TULSA, Okla. -Dozens were injured after a tornado tore through portions of Tulsa early Sunday morning.
“I’m in awe that we’re alive," said Sally Mangles, who was staying at a hotel that was hit by the storm. "I thank the lord because I’ve just never seen this in real person. You see it on the movies, you see it on the news, but in real life it’s really bad.”
The National Weather Service has confirmed storm damage in Tulsa was at least EF-2.
The tornado traveled through the area of 41st St. and I-44, causing heavy damage to shopping centers, a hotel and even the Remington Tower, where glass and office furniture were blown out of the building.
Several people were rescued after the tornado hit a restaurant.
“Pretty severe. Lacerations, pretty serious lacerations," said Stan May with the Tulsa Fire Department. "That wall pretty much came in on them and when that happened, the ceiling dropped down."

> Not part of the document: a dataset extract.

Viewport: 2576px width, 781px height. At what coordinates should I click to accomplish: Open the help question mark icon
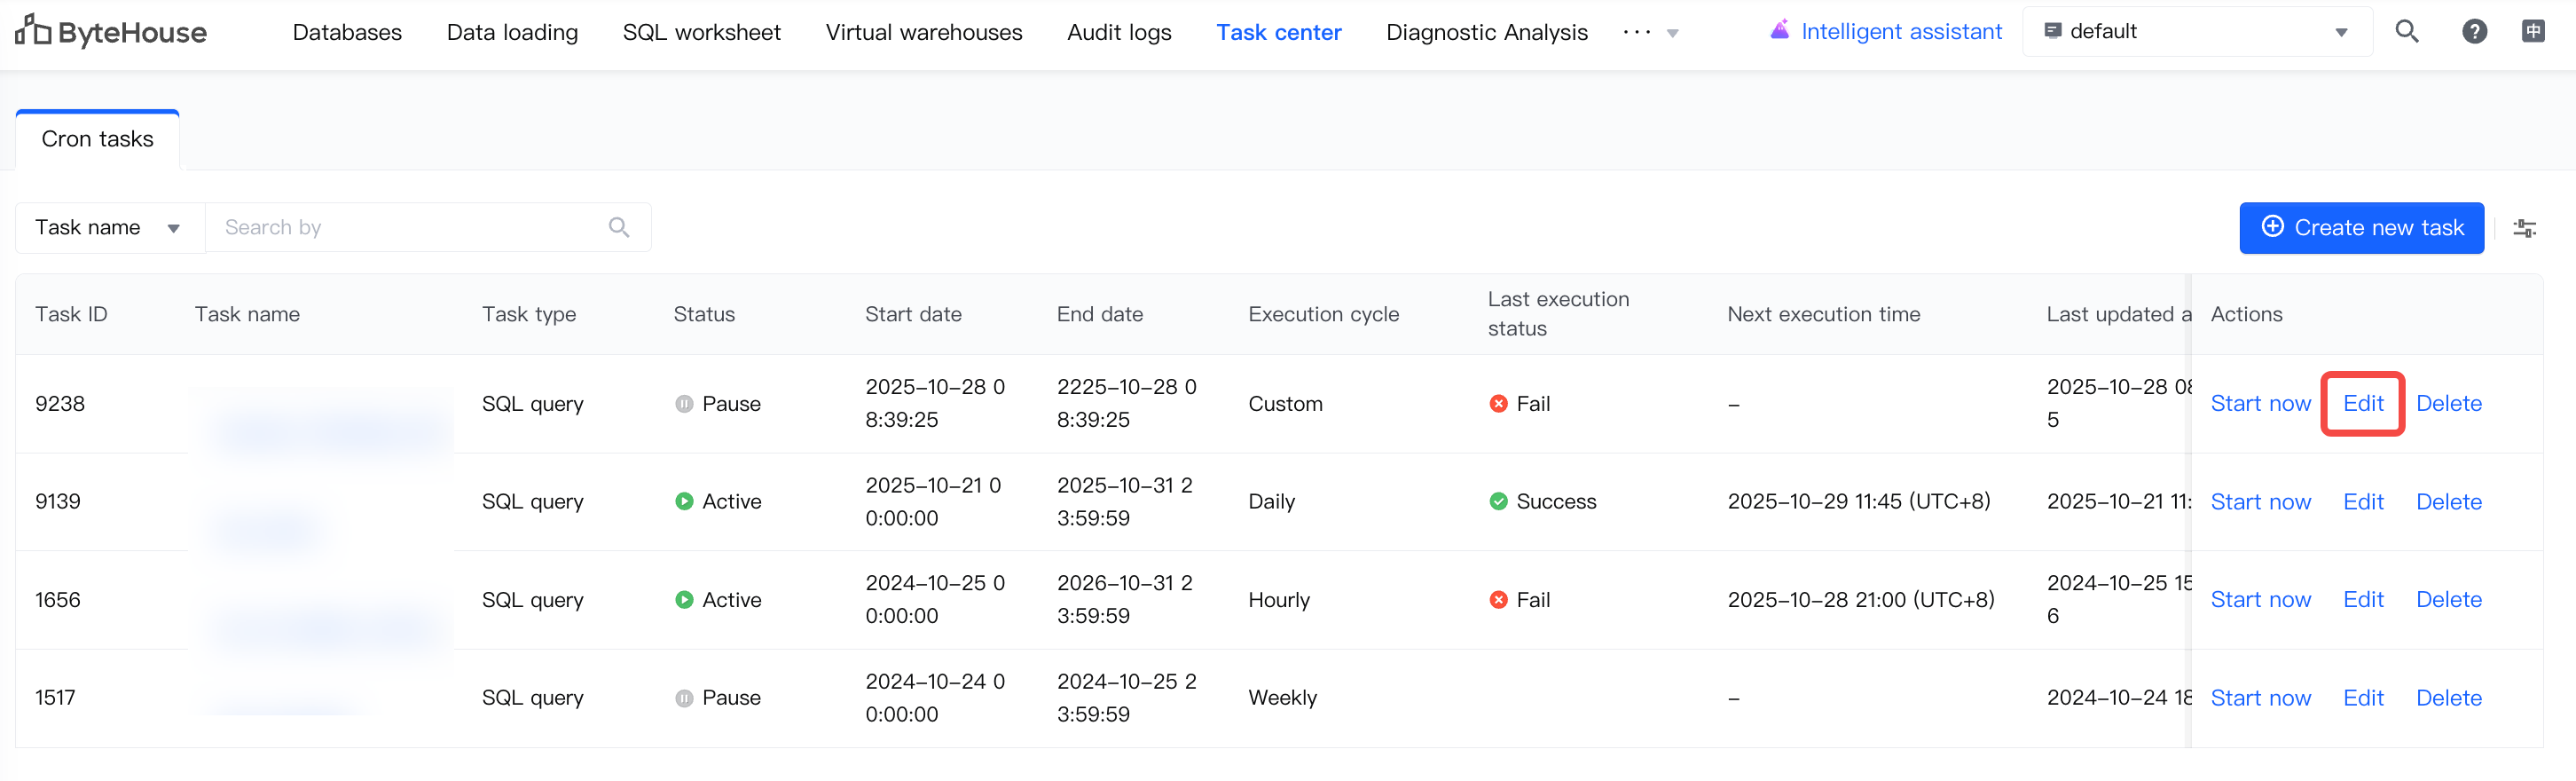click(2474, 32)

The tornado then hit a hotel along I-44.
“When the roof kind of started to go is when it started getting kind of loud when everything hit," said Brody Cooper. "Everything hit so fast that it was one and done, gone.”
"My daughter said she heard the room, felt the room rumble," said Mangles. "We ran to the window and it was just all gray and I said, 'let’s go to the bathroom!'”
People in the area said they had no warning and the sirens didn't sound.
“There wasn’t any warning to it. I’m sure it was nobody’s fault. It happened so fast," said Cooper.
“We weren’t prepared to take cover or anything," said Shameca Andrews. "We were just in the house not knowing we were in a tornado.”
The fire department says it all happened too fast.
"Hit right before 1:30. Caught everybody off guard," said May. "Hit before they could actually sound the tornado sirens."
May noted that the sirens did sound in other parts of the city, just not in the area that was hit.
And as for the future?
“I’m sure they’re going to look at that issue and see what they can do and see if they can change their procedures to make sure and get those extra couple of seconds cause it was a matter of probably 15 seconds," said May.
The National Weather Service is currently on scene, investigating the damage.